Element and text location data
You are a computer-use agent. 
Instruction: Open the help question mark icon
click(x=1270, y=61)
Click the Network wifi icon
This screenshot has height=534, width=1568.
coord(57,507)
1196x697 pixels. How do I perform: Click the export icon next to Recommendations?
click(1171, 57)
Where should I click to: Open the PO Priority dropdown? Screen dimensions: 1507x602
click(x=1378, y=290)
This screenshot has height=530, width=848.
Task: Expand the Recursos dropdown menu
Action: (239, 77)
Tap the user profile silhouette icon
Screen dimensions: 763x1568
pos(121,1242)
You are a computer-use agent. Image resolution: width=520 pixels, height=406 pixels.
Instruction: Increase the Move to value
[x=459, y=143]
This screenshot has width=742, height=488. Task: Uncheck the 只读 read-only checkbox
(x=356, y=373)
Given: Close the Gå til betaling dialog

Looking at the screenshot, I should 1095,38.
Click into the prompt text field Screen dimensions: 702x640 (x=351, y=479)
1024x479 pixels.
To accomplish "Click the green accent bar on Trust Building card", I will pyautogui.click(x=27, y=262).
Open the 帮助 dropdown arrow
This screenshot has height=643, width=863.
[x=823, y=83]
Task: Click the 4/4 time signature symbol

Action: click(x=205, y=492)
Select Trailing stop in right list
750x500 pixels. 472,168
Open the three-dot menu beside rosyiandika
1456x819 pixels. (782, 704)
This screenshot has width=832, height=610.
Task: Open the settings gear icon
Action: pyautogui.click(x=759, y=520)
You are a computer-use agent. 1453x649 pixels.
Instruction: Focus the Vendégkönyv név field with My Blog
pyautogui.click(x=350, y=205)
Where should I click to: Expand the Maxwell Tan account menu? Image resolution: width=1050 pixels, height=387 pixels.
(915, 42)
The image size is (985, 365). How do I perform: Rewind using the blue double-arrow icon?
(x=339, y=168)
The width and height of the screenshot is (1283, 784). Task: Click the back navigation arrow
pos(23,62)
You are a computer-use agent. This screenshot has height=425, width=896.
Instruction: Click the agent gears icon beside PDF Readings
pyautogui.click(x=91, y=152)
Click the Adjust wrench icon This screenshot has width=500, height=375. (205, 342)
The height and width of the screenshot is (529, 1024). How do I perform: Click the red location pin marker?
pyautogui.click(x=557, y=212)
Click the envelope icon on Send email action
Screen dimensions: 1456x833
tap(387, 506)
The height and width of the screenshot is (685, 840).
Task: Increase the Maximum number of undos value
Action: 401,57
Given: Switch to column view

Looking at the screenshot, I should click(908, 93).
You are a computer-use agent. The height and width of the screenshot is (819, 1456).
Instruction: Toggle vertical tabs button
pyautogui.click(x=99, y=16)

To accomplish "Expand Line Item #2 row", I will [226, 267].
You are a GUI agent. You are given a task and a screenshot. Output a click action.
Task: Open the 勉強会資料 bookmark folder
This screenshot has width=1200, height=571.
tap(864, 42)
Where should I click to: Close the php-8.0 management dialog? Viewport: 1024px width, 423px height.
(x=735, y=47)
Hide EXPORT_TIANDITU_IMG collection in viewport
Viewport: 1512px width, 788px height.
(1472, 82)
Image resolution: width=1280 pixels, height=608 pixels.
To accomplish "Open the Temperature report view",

Problem
Copy every one of the items above word for word, changing nothing.

Result for this exercise
You are a computer-use agent. 
Instruction: Open the help question mark icon
click(x=1270, y=61)
Click the Network wifi icon
This screenshot has height=534, width=1568.
coord(57,507)
1196x697 pixels. How do I perform: Click the export icon next to Recommendations?
click(1171, 57)
Where should I click to: Open the PO Priority dropdown? Screen dimensions: 1507x602
click(x=1378, y=290)
This screenshot has height=530, width=848.
Task: Expand the Recursos dropdown menu
Action: (239, 77)
Tap the user profile silhouette icon
Screen dimensions: 763x1568
pos(121,1242)
You are a computer-use agent. Image resolution: width=520 pixels, height=406 pixels.
Instruction: Increase the Move to value
[x=459, y=143]
This screenshot has width=742, height=488. Task: Uncheck the 只读 read-only checkbox
(x=356, y=373)
Given: Close the Gå til betaling dialog

Looking at the screenshot, I should 1095,38.
Click into the prompt text field Screen dimensions: 702x640 (x=351, y=479)
1024x479 pixels.
To accomplish "Click the green accent bar on Trust Building card", I will pyautogui.click(x=27, y=262).
Open the 帮助 dropdown arrow
This screenshot has height=643, width=863.
[x=823, y=83]
Task: Click the 4/4 time signature symbol

Action: click(x=205, y=492)
Select Trailing stop in right list
750x500 pixels. 472,168
Open the three-dot menu beside rosyiandika
1456x819 pixels. (782, 704)
This screenshot has width=832, height=610.
Task: Open the settings gear icon
Action: pyautogui.click(x=759, y=520)
You are a computer-use agent. 1453x649 pixels.
Instruction: Focus the Vendégkönyv név field with My Blog
pyautogui.click(x=350, y=205)
Where should I click to: Expand the Maxwell Tan account menu? Image resolution: width=1050 pixels, height=387 pixels.
(915, 42)
The image size is (985, 365). How do I perform: Rewind using the blue double-arrow icon?
(x=339, y=168)
The width and height of the screenshot is (1283, 784). Task: Click the back navigation arrow
pos(23,62)
You are a computer-use agent. This screenshot has height=425, width=896.
Instruction: Click the agent gears icon beside PDF Readings
pyautogui.click(x=91, y=152)
Click the Adjust wrench icon This screenshot has width=500, height=375. (205, 342)
The height and width of the screenshot is (529, 1024). How do I perform: Click the red location pin marker?
pyautogui.click(x=557, y=212)
Click the envelope icon on Send email action
Screen dimensions: 1456x833
tap(387, 506)
The height and width of the screenshot is (685, 840).
Task: Increase the Maximum number of undos value
Action: 401,57
Given: Switch to column view

Looking at the screenshot, I should click(908, 93).
You are a computer-use agent. The height and width of the screenshot is (819, 1456).
Instruction: Toggle vertical tabs button
pyautogui.click(x=99, y=16)

To accomplish "Expand Line Item #2 row", I will [226, 267].
You are a GUI agent. You are given a task and a screenshot. Output a click action.
Task: Open the 勉強会資料 bookmark folder
This screenshot has width=1200, height=571.
tap(864, 42)
Where should I click to: Close the php-8.0 management dialog? Viewport: 1024px width, 423px height.
(x=735, y=47)
Hide EXPORT_TIANDITU_IMG collection in viewport
Viewport: 1512px width, 788px height.
(1472, 82)
Image resolution: width=1280 pixels, height=608 pixels.
To accomplish "Open the Temperature report view",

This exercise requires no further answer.